Tags in Facebook Wall Posts – How to Make Them, When to Use Them and Why You Would Want to

“Tagging” is one of the most powerful tools on Facebook. A “tag” is basically a link you create to a person, page or group on Facebook that you place within your wall posts, photos or notes. When you “tag” a person in a wall post Facebook, your post will automatically appear on their wall as well as on your own. If you tag them in a photo or note, it will appear in their updates.

Here are some guidelines of HOW you put tags in a Facebook post:

When you type an “@” sign into a wall post, Facebook recognises that as a signal you want to tag someone. Let’s say you wanted to tag “Mary Jane Smith” in your post. You would start by typing “@Mary” (important: do not put a space after the @ sign) and then WAIT a second or two. Facebook will open up a window with everyone in your friends list whose names have “Mary” in them. When you see Mary’s name, CLICK on my picture, and she will be tagged.
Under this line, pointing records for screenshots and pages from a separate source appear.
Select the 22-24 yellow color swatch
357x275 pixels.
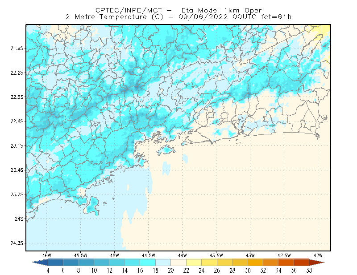(x=194, y=263)
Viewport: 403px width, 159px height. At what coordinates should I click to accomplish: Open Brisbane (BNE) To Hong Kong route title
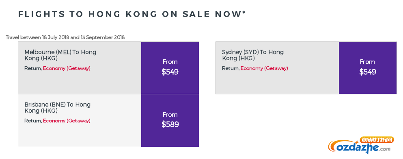click(x=58, y=108)
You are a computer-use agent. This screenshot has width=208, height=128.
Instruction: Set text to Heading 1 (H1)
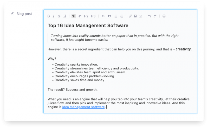tap(80, 16)
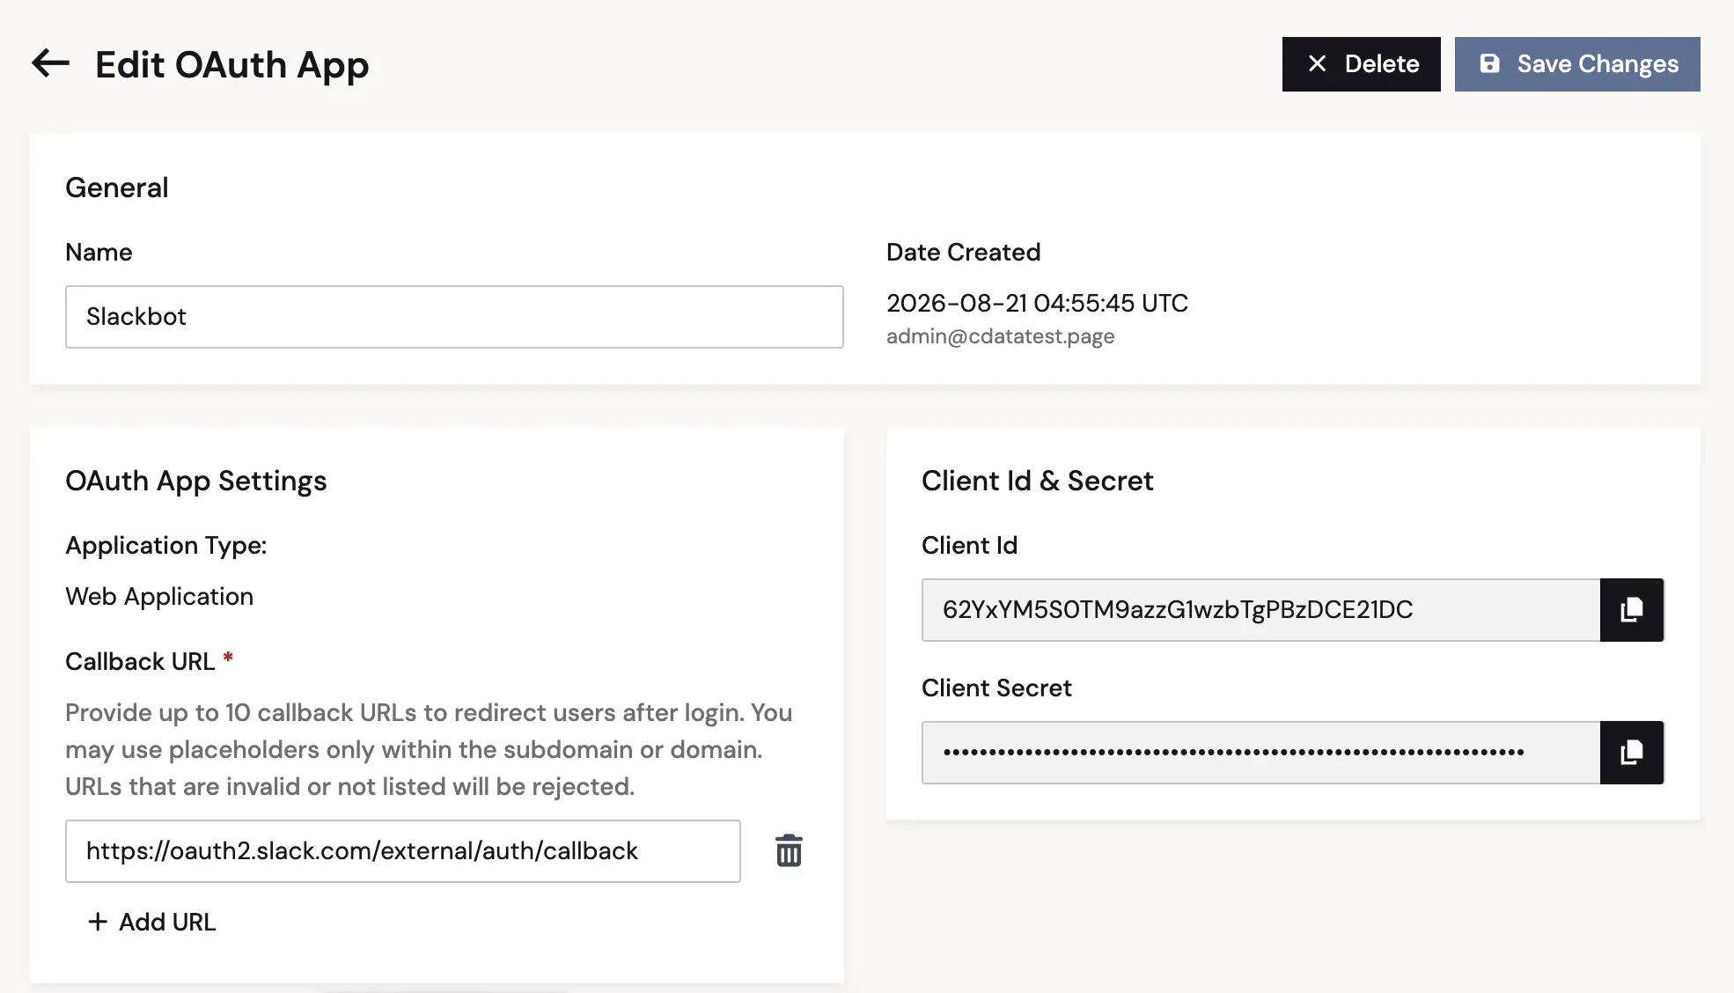Image resolution: width=1734 pixels, height=993 pixels.
Task: Click the plus icon beside Add URL
Action: click(x=98, y=922)
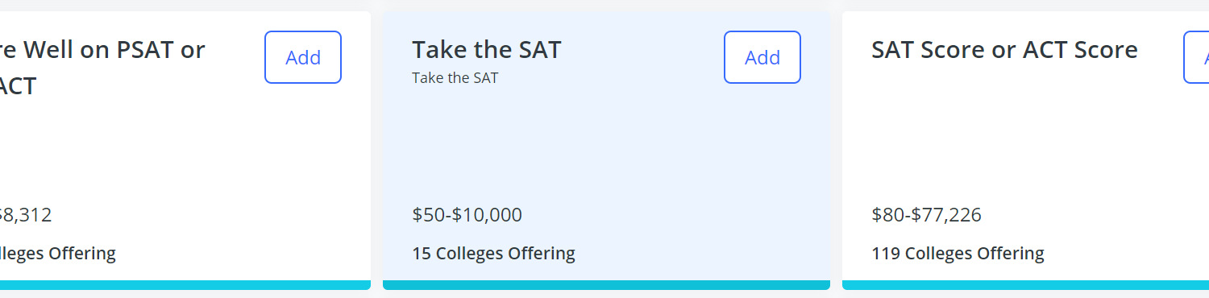Add the Take the SAT scholarship
The height and width of the screenshot is (298, 1209).
pyautogui.click(x=762, y=57)
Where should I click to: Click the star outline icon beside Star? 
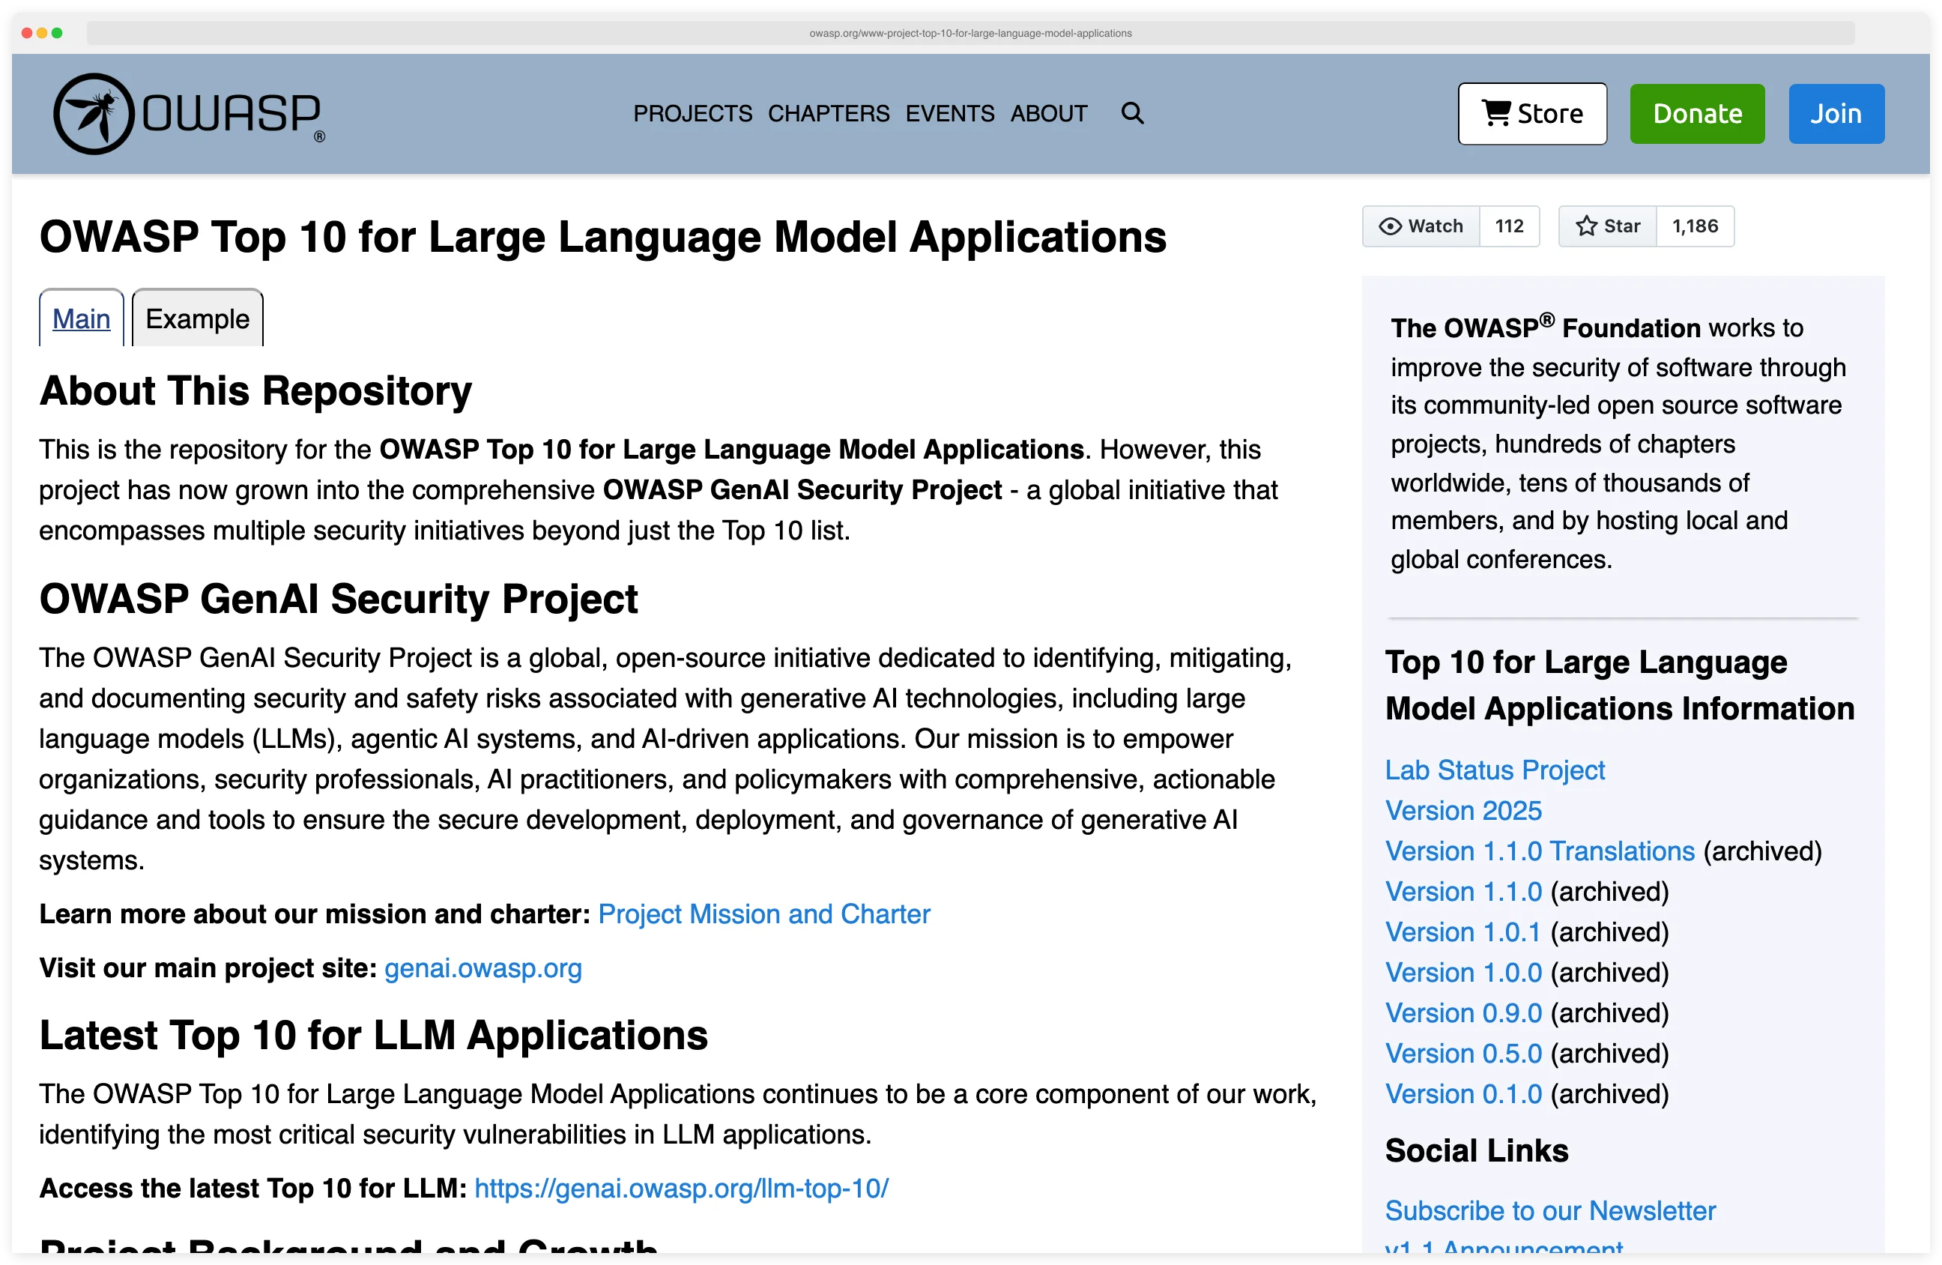click(x=1586, y=226)
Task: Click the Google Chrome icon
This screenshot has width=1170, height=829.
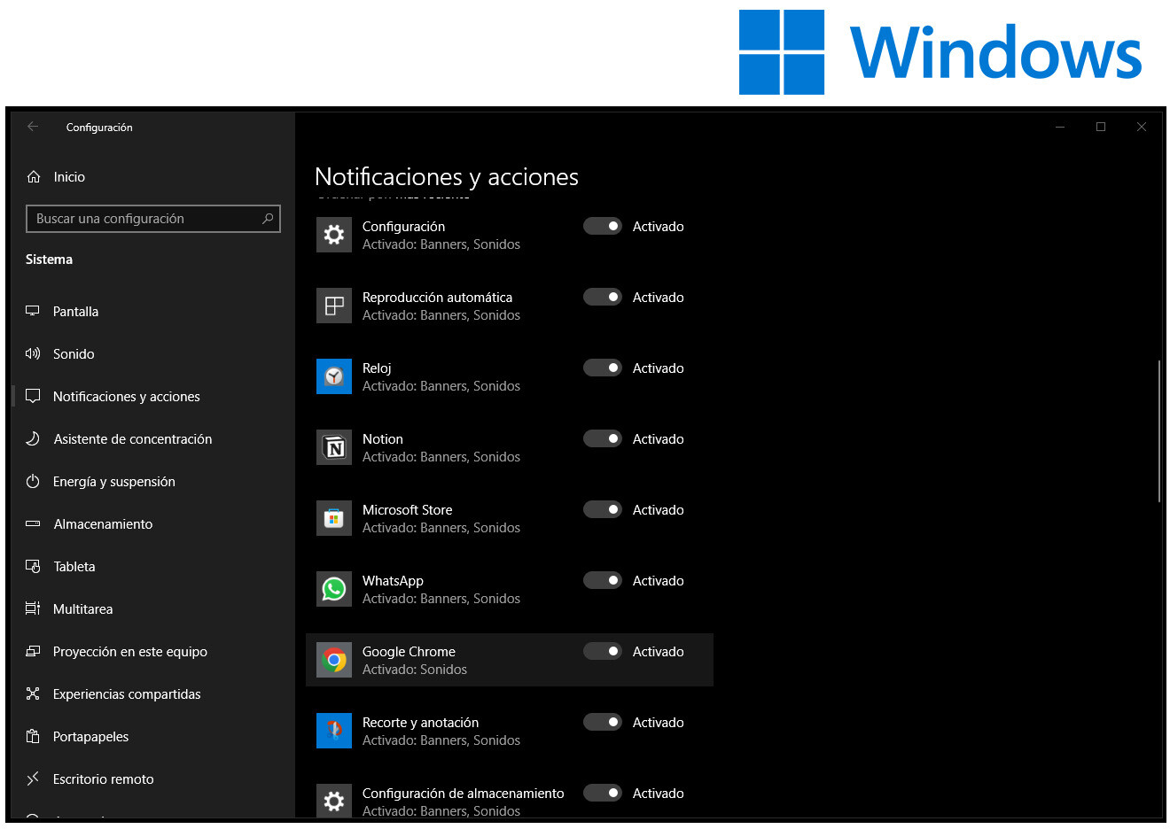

You will know the tag is activated because the full name “Mary Jane Smith” will turn blue, and it will turn into a link that takes you to my profile page.
You can tag a maximum of 6 names in a single wall post.
You can also tag PAGES or GROUPS. Just follow exactly the same steps as above.
As mentioned above, when you tag a person, page or group in a post, your post will appear on THEIR wall automatically. This is a great way to spread messages virally and it also means that the parties you are talking to or about will see your message without checking their updates.
The other advantage to tagging is that NEW people will see you who might not have seen you before, especially if you are tagging to a page or a group. Anyone who checks out the group or fan page will see your post.
You can also tag people in a note or a photo. There is a section on the right side of the note that lets you create tags exactly the same way as above. You can tag more people in a note or photo than in a wall post (Current limit is 30).
NOTE: You cannot put a tag in a comment. You can, however, put a web link in a comment.


Now here’s the obvious question: WHY would you want to tag someone?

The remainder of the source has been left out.